## [Given problem A]
According to the motorcycle forum posts, what did the writer's pal put side by side to create the 700 LC 4?
## [Given problem B]
Write the next part of the motorcycle forum posts, picking up after the last sentence shown.

## [Text to read]
⟨
His later creations are on this page:
http://www.cbxclub.c...00401_24_28.pdf

The V12-CBX is running now and is often seen roaring around my neighborhood.

Bulky, Ray ? Ever seen a Munch Mammoth ?



As a former CBX owner, I have to say that's bloody impressive........the standard six pot thou went pretty well at the time (although it handled like a supermarket trolley, like most superbikes of that age), so a 2 litre V12 in a decent frame must be awesome!!

I have a pal who hand machined a crankshaft to enable him to put two Yamaha 350 LC engines next to each other, the resultant 700 LC 4 was an animal!

As for the S800 lump being bulky, that's not the impression I've always had.......reports I have read suggest it to be very compact, and normal Japanese practice would not have been to build things big, indeed they seemed to delight in making things smaller and more complicated than anyone else.
⟩
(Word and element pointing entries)
⟨
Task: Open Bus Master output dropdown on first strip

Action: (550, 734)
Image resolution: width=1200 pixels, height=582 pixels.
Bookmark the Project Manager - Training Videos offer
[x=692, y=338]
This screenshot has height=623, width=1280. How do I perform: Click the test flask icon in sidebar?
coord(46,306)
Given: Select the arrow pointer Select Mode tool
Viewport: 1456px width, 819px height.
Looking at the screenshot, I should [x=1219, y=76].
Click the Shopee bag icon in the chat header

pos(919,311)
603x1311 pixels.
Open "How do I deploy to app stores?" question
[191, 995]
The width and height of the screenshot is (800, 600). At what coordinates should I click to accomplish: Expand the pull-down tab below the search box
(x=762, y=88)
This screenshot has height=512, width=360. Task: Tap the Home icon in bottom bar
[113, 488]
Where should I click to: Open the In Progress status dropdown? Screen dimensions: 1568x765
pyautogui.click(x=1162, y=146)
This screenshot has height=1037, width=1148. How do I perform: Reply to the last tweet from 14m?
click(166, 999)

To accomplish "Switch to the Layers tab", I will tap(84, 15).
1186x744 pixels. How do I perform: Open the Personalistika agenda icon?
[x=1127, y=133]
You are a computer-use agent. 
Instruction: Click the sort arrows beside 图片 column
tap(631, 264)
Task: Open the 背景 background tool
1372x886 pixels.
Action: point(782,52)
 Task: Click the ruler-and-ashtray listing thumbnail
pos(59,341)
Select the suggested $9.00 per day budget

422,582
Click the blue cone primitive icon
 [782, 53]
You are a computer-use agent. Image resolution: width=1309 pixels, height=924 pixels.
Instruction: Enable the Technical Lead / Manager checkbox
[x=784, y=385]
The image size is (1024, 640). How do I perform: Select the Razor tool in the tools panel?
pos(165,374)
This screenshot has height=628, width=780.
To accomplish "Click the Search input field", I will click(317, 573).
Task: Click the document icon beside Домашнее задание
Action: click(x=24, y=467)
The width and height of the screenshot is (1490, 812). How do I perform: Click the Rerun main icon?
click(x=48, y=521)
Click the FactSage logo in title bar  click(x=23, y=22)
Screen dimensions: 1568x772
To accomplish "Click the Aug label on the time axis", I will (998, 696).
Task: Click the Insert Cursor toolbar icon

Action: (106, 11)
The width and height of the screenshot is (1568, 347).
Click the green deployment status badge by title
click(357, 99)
⟩
## [Exercise response A]
Two Yamaha 350 LC engines, joined with a crankshaft he machined by hand.

## [Exercise response B]
Here's where I start getting hazy, so please feel free to correct me, but in the 60's Honda race bike engines included a 500-8, a 250-6 and a 125-4, and it followed that the bike manufacturers first forays into cars usually involved adapting existing bike engines to suit.

Certainly all the reports of the S800 I've read speak of it's smoothness and extraordinary ability to rev very high (9000 rpm at redline?) so that suggests to me something very small and light.

In any event, the engine in those pics is definitely car based, no 'modern' bike engine I've ever seen has that kind of external ignition distributor.

As an aside, I believe the Suzuki SC100 Whizzkid used a modified (ie 'torqued up') version of the GS1000 bike engine, so the tradition continued for a while.

Oh, and the Mammoth is just stupid!!!!!!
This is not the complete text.